Collected data entries
--------------------
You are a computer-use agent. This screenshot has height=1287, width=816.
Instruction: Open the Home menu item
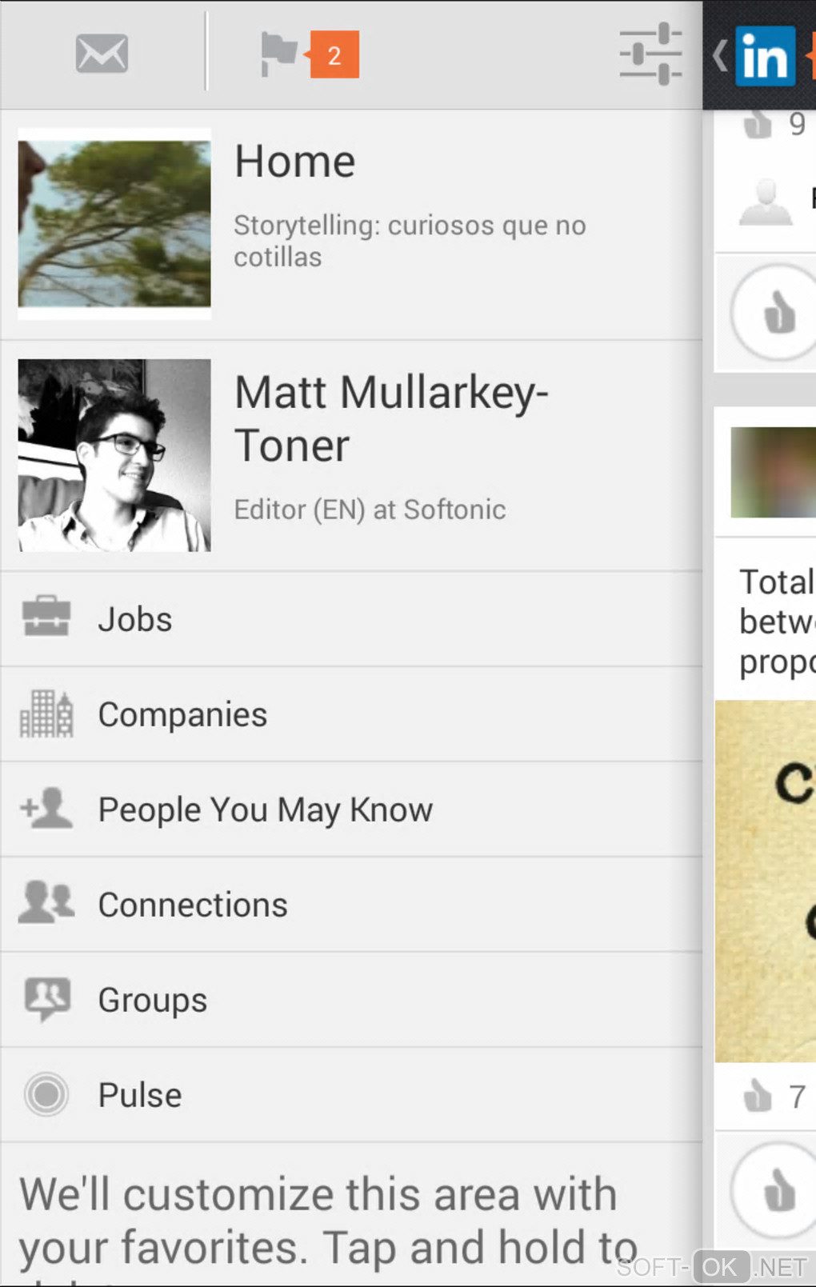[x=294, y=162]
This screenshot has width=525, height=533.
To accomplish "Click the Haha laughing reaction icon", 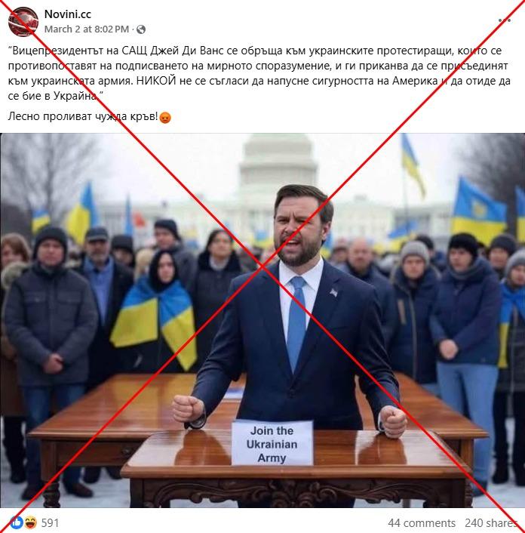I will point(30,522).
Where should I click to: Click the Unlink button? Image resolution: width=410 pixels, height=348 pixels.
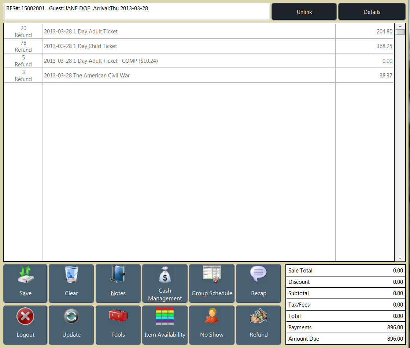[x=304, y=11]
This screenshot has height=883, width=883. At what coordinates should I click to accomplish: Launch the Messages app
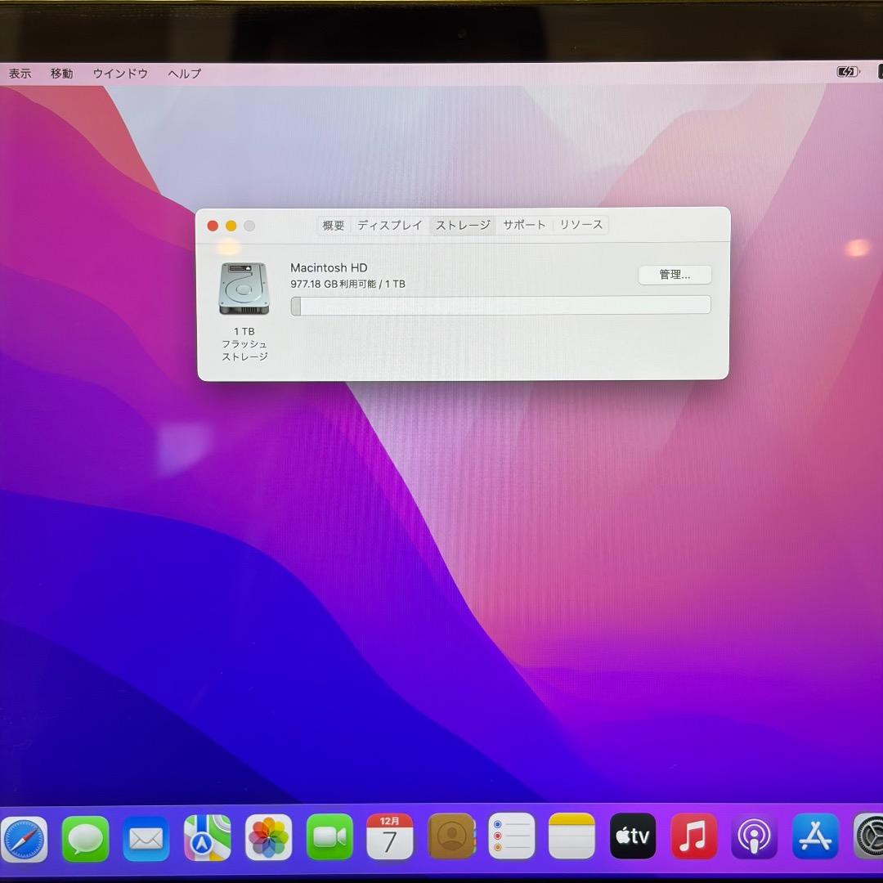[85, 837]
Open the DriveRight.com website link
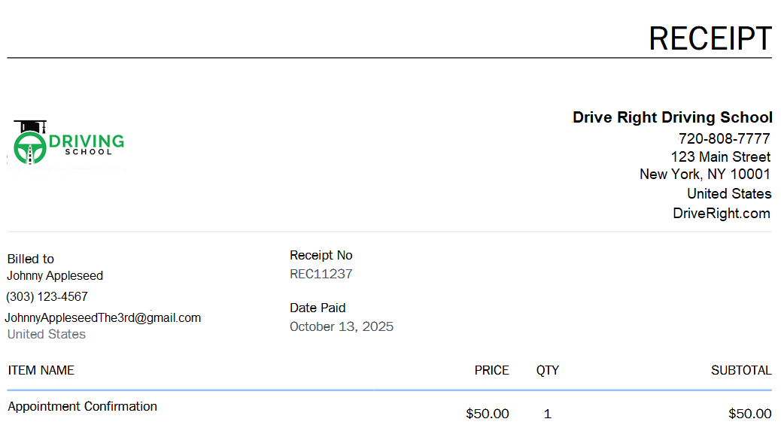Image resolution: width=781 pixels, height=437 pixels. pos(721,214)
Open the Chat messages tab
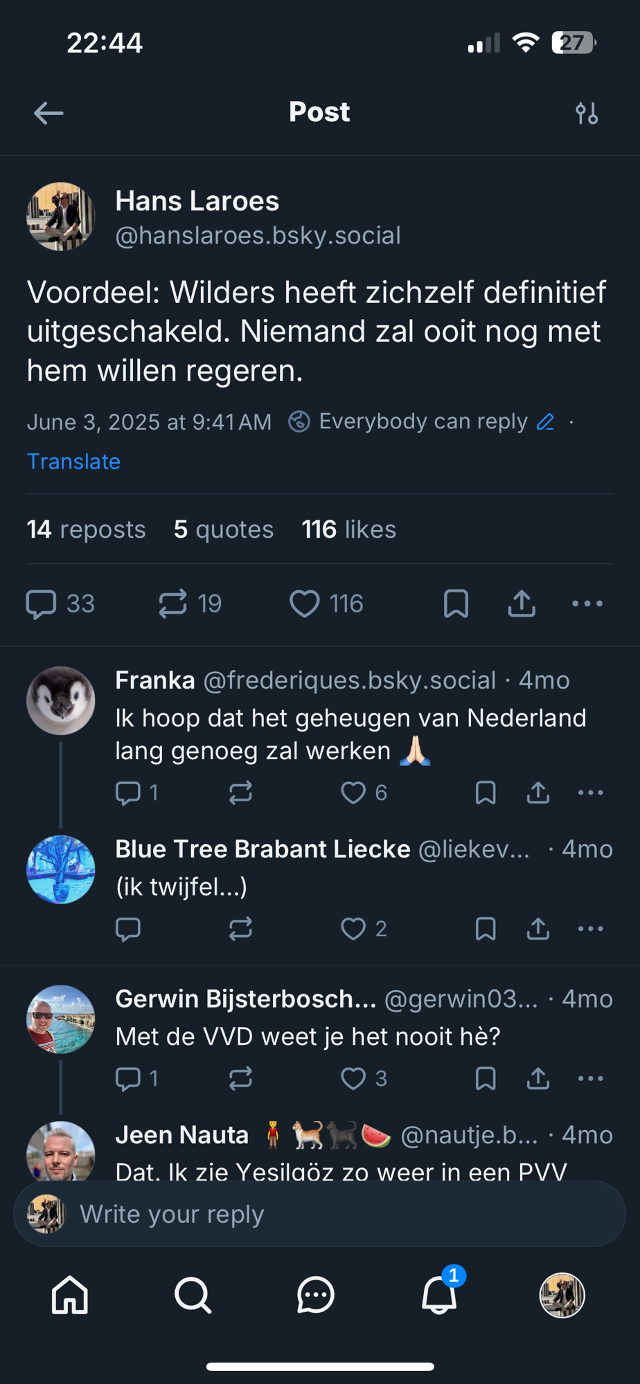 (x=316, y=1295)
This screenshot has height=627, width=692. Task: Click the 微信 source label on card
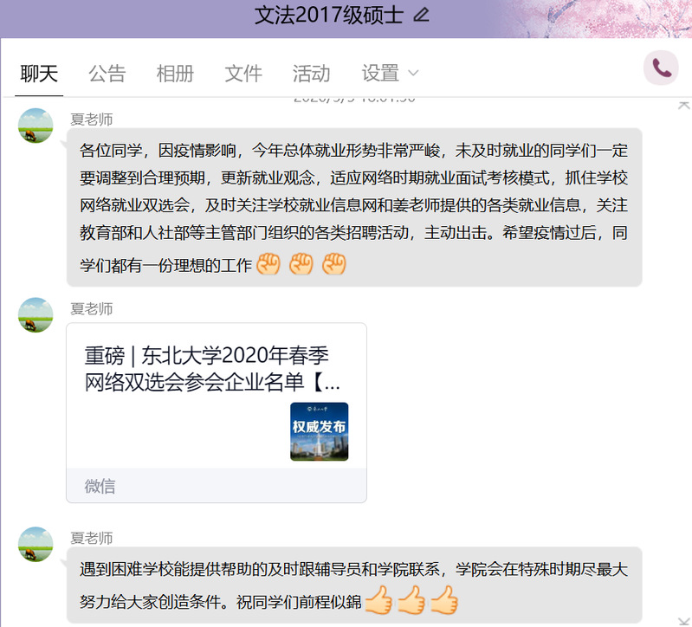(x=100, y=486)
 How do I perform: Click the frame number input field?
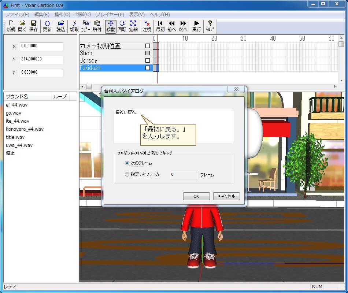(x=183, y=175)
--------------------
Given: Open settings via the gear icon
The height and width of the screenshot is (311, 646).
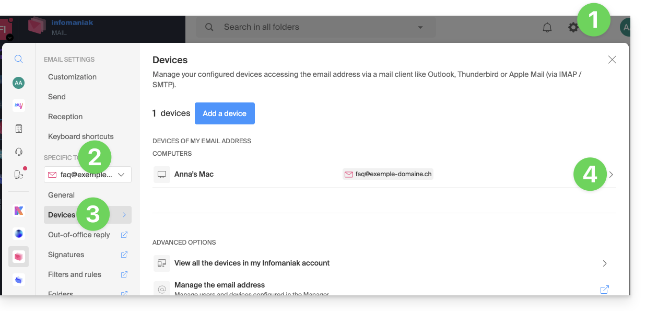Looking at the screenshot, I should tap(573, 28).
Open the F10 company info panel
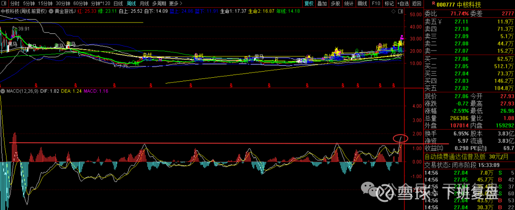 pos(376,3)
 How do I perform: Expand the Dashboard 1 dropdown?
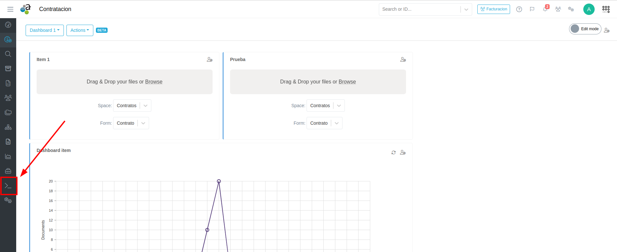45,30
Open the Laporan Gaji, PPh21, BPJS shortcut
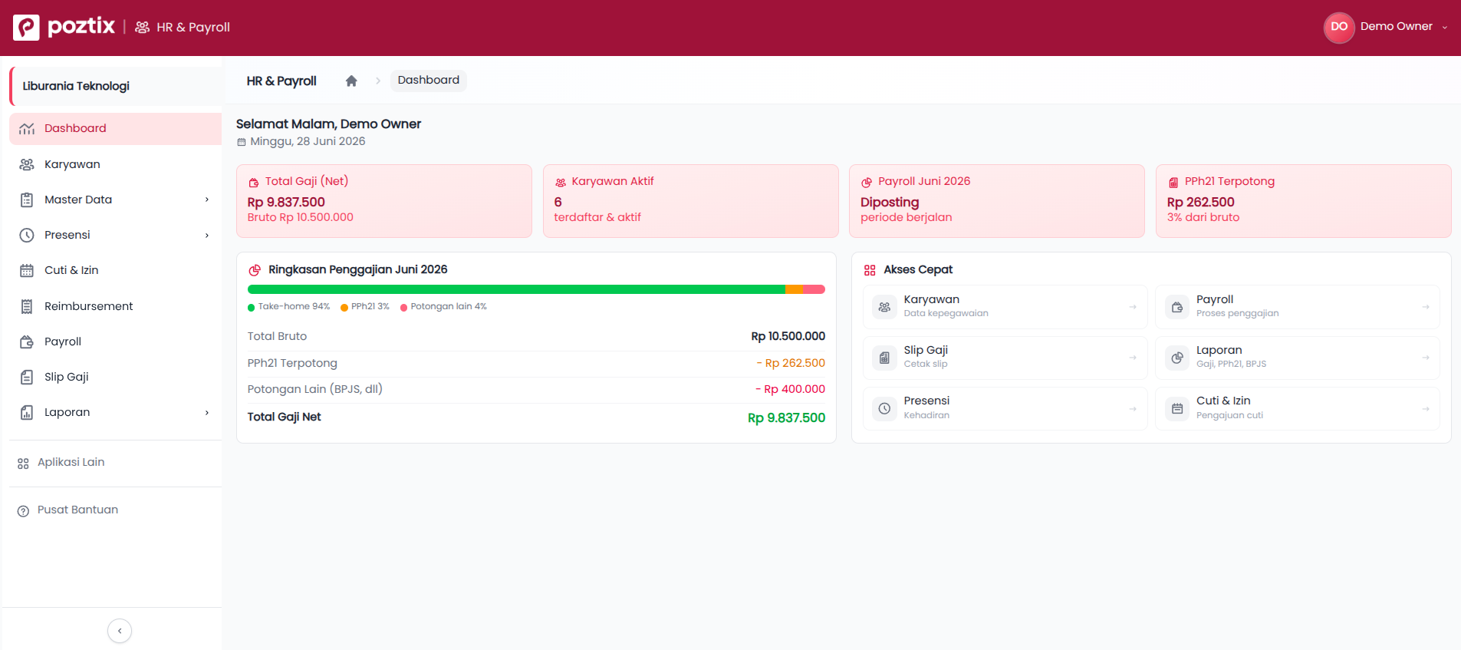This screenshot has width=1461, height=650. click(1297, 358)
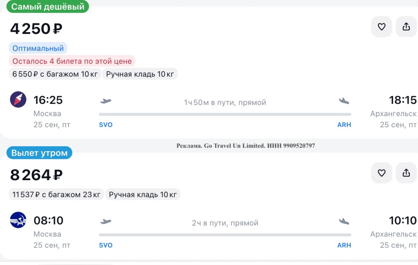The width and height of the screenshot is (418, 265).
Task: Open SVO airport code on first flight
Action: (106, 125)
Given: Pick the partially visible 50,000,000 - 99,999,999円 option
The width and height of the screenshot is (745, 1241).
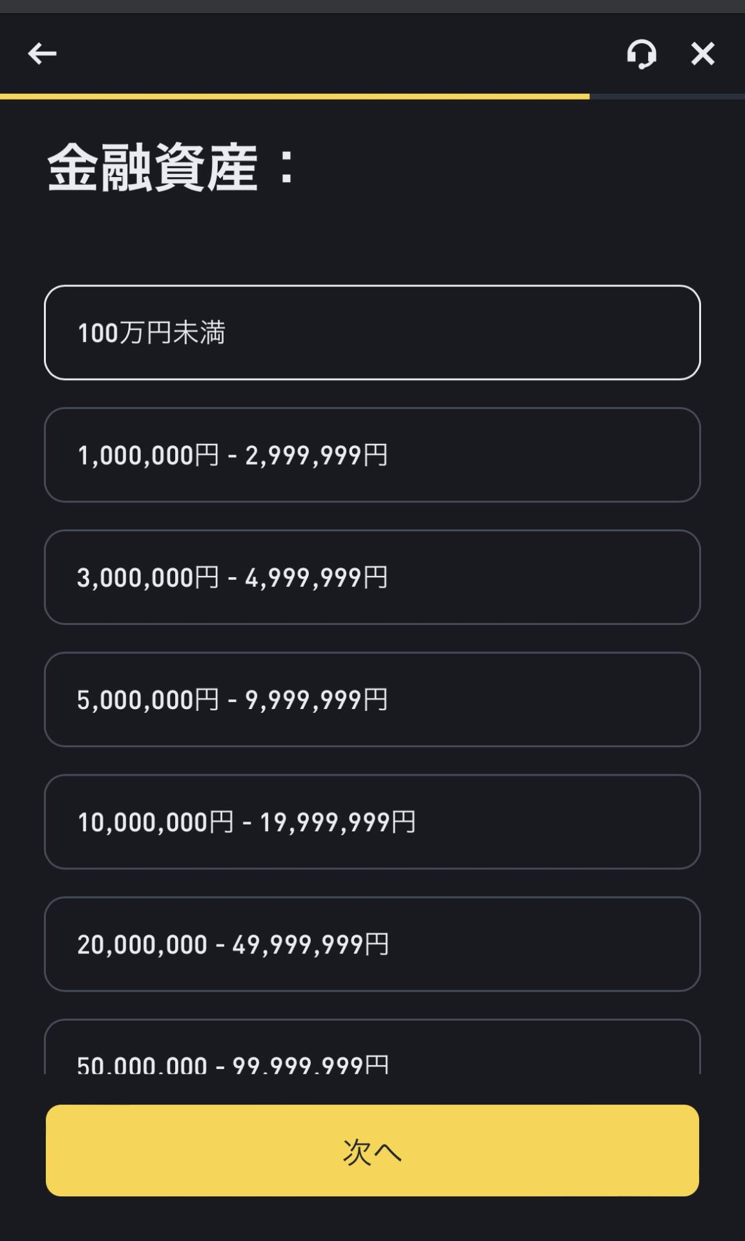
--------------------
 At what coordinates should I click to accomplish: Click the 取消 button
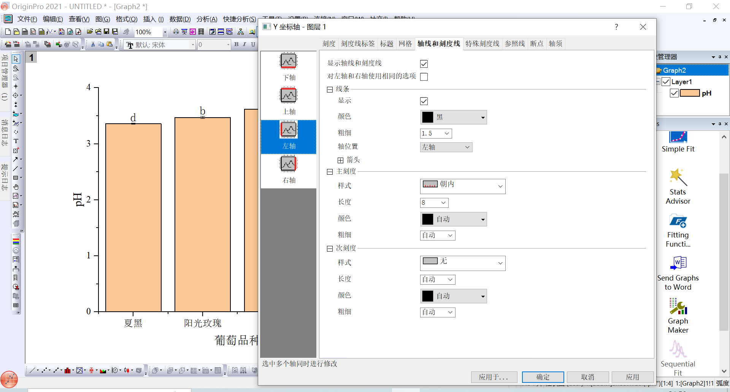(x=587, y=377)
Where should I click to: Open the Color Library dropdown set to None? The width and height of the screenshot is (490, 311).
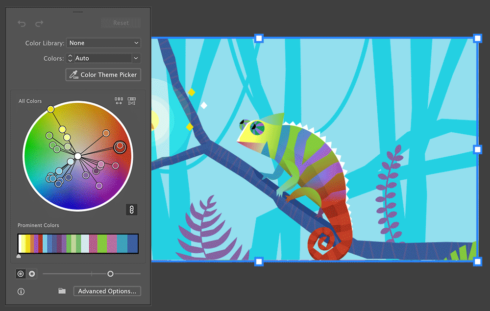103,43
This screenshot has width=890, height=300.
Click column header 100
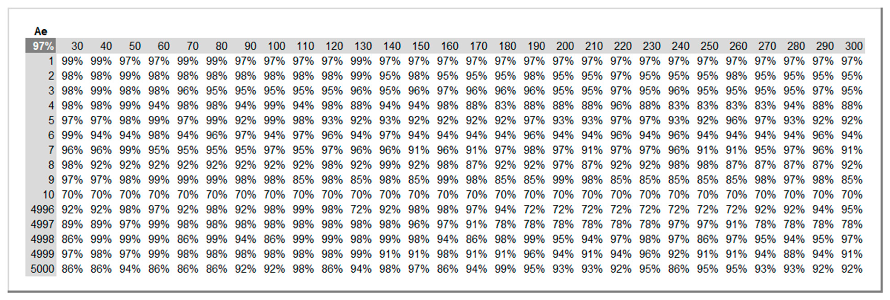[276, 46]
--------------------
§ Exercise description: All that should appear in the answer is the lines above from the line with "Open the F10 company info panel" through the line with "The width and height of the screenshot is (745, 1241).", retyped exactly, pictures left out.

§ Solved problem:
Open the F10 company info panel
 pos(376,3)
 How do I perform: Expand the Dashboard 1 dropdown?
45,30
Open the Laporan Gaji, PPh21, BPJS shortcut
This screenshot has width=1461, height=650. click(1297, 358)
The width and height of the screenshot is (418, 265).
Task: Open SVO airport code on first flight
Action: (106, 125)
Given: Pick the partially visible 50,000,000 - 99,999,999円 option
The width and height of the screenshot is (745, 1241).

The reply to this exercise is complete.